WORK TASK:
Scan the records for the word "header". Copy each line that includes it.

Collected data entries

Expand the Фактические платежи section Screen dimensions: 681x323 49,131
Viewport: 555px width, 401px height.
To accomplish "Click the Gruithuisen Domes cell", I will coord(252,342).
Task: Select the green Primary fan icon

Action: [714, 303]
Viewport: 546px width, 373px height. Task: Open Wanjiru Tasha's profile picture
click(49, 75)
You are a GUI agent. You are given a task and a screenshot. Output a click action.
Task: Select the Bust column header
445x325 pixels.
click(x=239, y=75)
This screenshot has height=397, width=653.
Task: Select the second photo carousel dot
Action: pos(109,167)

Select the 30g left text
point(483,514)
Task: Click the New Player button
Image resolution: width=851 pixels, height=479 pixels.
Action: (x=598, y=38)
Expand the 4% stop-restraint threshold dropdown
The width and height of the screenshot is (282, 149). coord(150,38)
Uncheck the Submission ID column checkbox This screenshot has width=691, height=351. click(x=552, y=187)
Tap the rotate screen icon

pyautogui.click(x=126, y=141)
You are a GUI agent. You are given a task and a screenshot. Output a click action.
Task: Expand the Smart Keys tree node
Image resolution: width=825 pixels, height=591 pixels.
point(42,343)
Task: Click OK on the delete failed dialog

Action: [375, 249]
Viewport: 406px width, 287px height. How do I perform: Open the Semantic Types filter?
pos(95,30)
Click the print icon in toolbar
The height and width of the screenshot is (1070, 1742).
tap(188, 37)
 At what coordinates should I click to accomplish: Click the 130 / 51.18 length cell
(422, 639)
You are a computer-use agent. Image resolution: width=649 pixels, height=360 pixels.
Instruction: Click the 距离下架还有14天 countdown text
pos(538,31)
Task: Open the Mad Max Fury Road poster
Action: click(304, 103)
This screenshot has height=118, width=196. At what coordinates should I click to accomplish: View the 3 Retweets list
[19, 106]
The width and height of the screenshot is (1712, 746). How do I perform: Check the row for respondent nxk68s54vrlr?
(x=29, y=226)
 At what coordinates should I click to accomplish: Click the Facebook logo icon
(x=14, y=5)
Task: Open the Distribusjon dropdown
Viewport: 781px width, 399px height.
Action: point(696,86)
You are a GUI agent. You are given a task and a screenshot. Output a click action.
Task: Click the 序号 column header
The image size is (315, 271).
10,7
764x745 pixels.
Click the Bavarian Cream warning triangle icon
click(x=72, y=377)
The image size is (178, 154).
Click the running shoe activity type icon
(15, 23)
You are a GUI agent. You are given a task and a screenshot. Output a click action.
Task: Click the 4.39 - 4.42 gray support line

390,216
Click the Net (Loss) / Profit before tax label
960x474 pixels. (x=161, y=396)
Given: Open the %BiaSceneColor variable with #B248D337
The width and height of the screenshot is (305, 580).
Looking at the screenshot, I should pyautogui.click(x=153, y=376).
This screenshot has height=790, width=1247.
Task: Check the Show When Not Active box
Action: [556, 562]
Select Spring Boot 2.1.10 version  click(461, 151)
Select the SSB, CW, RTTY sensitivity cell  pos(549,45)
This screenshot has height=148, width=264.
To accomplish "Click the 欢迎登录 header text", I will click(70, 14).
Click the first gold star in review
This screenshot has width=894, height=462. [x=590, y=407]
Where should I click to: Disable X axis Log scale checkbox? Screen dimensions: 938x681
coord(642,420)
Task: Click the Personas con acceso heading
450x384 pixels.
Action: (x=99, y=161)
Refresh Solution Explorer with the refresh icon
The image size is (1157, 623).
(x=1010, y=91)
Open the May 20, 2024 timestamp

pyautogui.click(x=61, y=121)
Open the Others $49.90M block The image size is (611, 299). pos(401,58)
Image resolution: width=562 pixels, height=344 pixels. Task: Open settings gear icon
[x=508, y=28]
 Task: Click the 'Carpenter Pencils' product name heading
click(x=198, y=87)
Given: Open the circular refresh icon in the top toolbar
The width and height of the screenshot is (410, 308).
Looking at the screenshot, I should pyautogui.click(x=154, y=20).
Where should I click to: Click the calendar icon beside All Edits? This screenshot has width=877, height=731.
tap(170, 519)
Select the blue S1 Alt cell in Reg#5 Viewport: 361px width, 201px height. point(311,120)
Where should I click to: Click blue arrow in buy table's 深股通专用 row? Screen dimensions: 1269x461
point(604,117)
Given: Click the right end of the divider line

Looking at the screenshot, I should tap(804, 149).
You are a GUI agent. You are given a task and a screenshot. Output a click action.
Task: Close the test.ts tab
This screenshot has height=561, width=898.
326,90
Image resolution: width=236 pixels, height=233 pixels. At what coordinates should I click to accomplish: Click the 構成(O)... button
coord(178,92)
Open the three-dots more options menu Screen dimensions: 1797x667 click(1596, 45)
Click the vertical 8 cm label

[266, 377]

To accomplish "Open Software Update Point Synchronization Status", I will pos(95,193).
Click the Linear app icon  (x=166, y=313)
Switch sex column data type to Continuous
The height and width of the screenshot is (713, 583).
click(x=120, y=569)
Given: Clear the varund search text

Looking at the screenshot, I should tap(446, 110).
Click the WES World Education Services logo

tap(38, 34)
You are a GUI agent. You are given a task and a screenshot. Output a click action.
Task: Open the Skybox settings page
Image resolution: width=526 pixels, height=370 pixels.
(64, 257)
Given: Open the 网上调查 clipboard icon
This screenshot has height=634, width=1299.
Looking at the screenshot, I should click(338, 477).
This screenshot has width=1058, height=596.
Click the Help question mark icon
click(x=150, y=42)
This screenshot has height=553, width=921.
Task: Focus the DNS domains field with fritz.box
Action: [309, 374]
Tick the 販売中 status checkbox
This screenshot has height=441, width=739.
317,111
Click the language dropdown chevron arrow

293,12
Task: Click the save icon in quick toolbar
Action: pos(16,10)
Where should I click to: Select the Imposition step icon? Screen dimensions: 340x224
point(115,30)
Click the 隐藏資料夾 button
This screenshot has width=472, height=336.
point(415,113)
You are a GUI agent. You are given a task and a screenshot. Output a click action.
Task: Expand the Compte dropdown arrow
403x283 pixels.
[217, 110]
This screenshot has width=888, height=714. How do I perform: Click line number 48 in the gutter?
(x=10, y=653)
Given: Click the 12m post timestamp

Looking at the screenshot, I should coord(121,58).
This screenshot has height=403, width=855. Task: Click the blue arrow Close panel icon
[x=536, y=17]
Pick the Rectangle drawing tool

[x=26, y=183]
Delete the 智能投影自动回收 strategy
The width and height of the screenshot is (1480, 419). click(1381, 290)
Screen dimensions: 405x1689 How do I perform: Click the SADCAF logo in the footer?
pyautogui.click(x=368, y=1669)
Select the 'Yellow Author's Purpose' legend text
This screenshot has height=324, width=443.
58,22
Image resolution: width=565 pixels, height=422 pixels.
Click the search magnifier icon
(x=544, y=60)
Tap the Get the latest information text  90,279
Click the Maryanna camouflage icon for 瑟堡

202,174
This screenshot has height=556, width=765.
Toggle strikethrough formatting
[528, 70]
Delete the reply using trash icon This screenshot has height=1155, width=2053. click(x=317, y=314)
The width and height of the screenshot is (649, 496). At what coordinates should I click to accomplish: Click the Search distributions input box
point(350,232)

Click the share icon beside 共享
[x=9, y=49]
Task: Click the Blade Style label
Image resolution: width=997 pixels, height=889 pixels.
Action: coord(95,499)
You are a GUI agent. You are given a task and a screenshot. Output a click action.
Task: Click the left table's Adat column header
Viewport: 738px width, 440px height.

ANSWER TO THIS TASK:
Task: Select the Bust column header
Task: Click the 序号 column header
To accomplish "Click the 欢迎登录 header text", I will click(70, 14).
Task: Click the left table's Adat column header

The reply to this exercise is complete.